A criminal form of entertainment

A 'Crimewatch' culture has seen a new and largely prurient public interest in police work

Like the appearance of slimy blue algae on a pond, the presence of Christine and Neil Hamilton on a TV show is a reliable environmental indicator. One just knows that, beneath the surface, something not quite right is going on.
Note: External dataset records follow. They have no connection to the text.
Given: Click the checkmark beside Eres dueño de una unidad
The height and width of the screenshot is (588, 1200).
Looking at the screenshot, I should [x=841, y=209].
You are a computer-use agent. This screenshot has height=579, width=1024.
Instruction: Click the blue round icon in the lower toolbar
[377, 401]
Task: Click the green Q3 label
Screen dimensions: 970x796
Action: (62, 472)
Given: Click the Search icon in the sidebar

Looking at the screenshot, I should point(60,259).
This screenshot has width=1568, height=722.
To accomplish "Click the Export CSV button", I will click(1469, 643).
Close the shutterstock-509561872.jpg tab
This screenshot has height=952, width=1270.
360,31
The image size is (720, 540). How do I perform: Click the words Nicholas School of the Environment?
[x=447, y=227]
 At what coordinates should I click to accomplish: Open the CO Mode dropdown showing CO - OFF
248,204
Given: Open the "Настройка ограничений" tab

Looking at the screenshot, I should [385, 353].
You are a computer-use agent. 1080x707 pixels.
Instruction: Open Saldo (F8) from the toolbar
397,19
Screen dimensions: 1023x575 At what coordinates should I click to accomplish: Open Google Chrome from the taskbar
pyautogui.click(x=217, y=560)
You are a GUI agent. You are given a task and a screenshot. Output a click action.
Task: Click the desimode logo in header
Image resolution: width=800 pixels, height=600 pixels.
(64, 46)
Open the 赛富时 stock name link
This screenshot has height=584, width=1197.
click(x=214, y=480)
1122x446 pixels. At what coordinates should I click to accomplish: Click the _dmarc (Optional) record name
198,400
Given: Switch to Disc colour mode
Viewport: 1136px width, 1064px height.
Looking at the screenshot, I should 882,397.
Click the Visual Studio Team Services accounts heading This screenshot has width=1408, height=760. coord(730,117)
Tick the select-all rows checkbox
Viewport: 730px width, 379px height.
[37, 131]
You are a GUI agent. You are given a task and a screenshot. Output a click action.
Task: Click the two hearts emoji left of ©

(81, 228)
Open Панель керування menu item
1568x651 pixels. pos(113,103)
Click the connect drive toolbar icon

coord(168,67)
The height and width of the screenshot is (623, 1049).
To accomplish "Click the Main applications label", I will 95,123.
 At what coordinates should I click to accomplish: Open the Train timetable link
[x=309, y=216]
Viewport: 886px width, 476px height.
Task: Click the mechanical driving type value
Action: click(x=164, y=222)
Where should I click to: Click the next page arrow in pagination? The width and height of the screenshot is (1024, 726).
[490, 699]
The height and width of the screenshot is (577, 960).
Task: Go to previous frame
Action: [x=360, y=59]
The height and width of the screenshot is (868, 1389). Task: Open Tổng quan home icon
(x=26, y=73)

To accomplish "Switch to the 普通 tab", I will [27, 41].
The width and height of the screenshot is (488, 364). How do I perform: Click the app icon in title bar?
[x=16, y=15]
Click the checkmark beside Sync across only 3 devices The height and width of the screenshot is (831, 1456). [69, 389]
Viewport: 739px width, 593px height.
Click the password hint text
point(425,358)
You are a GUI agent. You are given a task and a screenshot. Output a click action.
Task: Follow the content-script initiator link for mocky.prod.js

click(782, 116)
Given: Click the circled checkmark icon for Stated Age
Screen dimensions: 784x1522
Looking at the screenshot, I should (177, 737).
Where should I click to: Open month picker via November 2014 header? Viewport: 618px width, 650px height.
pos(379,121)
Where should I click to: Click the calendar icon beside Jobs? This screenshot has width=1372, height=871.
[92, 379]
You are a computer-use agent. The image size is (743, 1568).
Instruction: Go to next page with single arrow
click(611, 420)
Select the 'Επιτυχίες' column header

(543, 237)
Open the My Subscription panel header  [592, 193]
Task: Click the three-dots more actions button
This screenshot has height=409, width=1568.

It is not that they are dishonest - they are simply earning a living as best they can. When they emerged, battered, defeated but famous, from their legal tussle with Mohamed Fayed, the Hamiltons made a career decision so reckless that it bordered on the heroic. They would make being celebrities their career. Others have tried to do the same - the girlfriend of the briefly notorious John Leslie now presents a show on cable TV, Beckham's bunk-up Rebecca Loos is to be seen every night flirting with Stan Collymore on Five's enjoyable The Farm, and there are even rumours that Nancy Dell'Olio has showbiz dreams. But these people have advantages of looks and age that are not shared by the thoroughly ordinary middle-aged couple that is Mr and Mrs Hamilton.

Yet the public service that they offer - that of unwitting tackiness detectors - is often useful, as has been proved yet again this week. Neil and Christine have agreed to present a quiz show on Five called The Great Big Giveaway Show, which appears to be a sort of cross between Family Fortunes, Beadle's About and Crimewatch. Here's the set-up: carefully selected members of the public are offered the chance to appear on TV and to compete for big cash prizes. Not only will their hosts be the Hamiltons, but another lower-alphabet celeb called Darren Day will be doing the announcements.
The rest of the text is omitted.